───── Available data

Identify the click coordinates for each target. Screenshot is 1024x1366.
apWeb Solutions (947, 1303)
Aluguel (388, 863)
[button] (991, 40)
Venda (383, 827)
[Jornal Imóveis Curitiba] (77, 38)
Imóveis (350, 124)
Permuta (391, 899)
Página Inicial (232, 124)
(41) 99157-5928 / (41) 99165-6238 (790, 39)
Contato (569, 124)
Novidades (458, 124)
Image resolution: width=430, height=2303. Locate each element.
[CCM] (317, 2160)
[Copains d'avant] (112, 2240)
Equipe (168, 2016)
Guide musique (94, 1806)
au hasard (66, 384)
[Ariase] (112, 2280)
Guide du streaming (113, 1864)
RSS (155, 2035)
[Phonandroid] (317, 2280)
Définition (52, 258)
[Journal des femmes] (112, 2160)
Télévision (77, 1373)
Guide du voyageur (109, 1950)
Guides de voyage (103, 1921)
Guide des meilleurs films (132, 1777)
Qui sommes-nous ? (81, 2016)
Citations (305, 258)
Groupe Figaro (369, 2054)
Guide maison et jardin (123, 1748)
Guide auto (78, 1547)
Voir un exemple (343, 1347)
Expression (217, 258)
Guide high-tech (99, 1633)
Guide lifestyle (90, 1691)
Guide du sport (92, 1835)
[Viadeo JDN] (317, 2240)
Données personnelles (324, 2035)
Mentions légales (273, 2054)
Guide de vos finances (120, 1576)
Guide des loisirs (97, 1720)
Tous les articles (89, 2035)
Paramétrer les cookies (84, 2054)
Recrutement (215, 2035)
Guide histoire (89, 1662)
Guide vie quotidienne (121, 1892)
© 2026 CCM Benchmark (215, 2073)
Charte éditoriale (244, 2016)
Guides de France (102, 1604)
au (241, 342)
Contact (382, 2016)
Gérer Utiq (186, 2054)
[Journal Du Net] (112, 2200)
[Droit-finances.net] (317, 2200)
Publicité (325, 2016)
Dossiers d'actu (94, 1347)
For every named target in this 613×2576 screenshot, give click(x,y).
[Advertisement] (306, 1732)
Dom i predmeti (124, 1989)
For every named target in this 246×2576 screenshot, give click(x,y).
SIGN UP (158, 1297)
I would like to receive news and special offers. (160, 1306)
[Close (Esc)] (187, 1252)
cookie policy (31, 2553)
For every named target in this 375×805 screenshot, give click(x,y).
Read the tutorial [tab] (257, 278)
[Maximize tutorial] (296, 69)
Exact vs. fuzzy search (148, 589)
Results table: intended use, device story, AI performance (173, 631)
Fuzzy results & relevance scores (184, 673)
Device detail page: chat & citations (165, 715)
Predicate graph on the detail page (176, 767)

──────────

*Exercise brief*. Reproduce the whole listing so that each line matches the original exactly.

*Written answer*.
Identify the click coordinates for each target. Screenshot is 1024x1366.
apWeb Solutions (947, 1303)
Aluguel (388, 863)
[button] (991, 40)
Venda (383, 827)
[Jornal Imóveis Curitiba] (77, 38)
Imóveis (350, 124)
Permuta (391, 899)
Página Inicial (232, 124)
(41) 99157-5928 / (41) 99165-6238 (790, 39)
Contato (569, 124)
Novidades (458, 124)
Image resolution: width=430, height=2303. Locate each element.
[CCM] (317, 2160)
[Copains d'avant] (112, 2240)
Equipe (168, 2016)
Guide musique (94, 1806)
au hasard (66, 384)
[Ariase] (112, 2280)
Guide du streaming (113, 1864)
RSS (155, 2035)
[Phonandroid] (317, 2280)
Définition (52, 258)
[Journal des femmes] (112, 2160)
Télévision (77, 1373)
Guide du voyageur (109, 1950)
Guides de voyage (103, 1921)
Guide des meilleurs films (132, 1777)
Qui sommes-nous ? (81, 2016)
Citations (305, 258)
Groupe Figaro (369, 2054)
Guide maison et jardin (123, 1748)
Guide auto (78, 1547)
Voir un exemple (343, 1347)
Expression (217, 258)
Guide high-tech (99, 1633)
Guide lifestyle (90, 1691)
Guide du sport (92, 1835)
[Viadeo JDN] (317, 2240)
Données personnelles (324, 2035)
Mentions légales (273, 2054)
Guide de vos finances (120, 1576)
Guide des loisirs (97, 1720)
Tous les articles (89, 2035)
Paramétrer les cookies (84, 2054)
Recrutement (215, 2035)
Guide histoire (89, 1662)
Guide vie quotidienne (121, 1892)
© 2026 CCM Benchmark (215, 2073)
Charte éditoriale (244, 2016)
Guides de France (102, 1604)
au (241, 342)
Contact (382, 2016)
Gérer Utiq (186, 2054)
[Journal Du Net] (112, 2200)
[Droit-finances.net] (317, 2200)
Publicité (325, 2016)
Dossiers d'actu (94, 1347)
For every named target in this 613×2576 screenshot, give click(x,y).
[Advertisement] (306, 1732)
Dom i predmeti (124, 1989)
For every named target in this 246×2576 screenshot, give click(x,y).
SIGN UP (158, 1297)
I would like to receive news and special offers. (160, 1306)
[Close (Esc)] (187, 1252)
cookie policy (31, 2553)
For every named target in this 375×805 screenshot, give click(x,y).
Read the tutorial [tab] (257, 278)
[Maximize tutorial] (296, 69)
Exact vs. fuzzy search (148, 589)
Results table: intended use, device story, AI performance (173, 631)
Fuzzy results & relevance scores (184, 673)
Device detail page: chat & citations (165, 715)
Predicate graph on the detail page (176, 767)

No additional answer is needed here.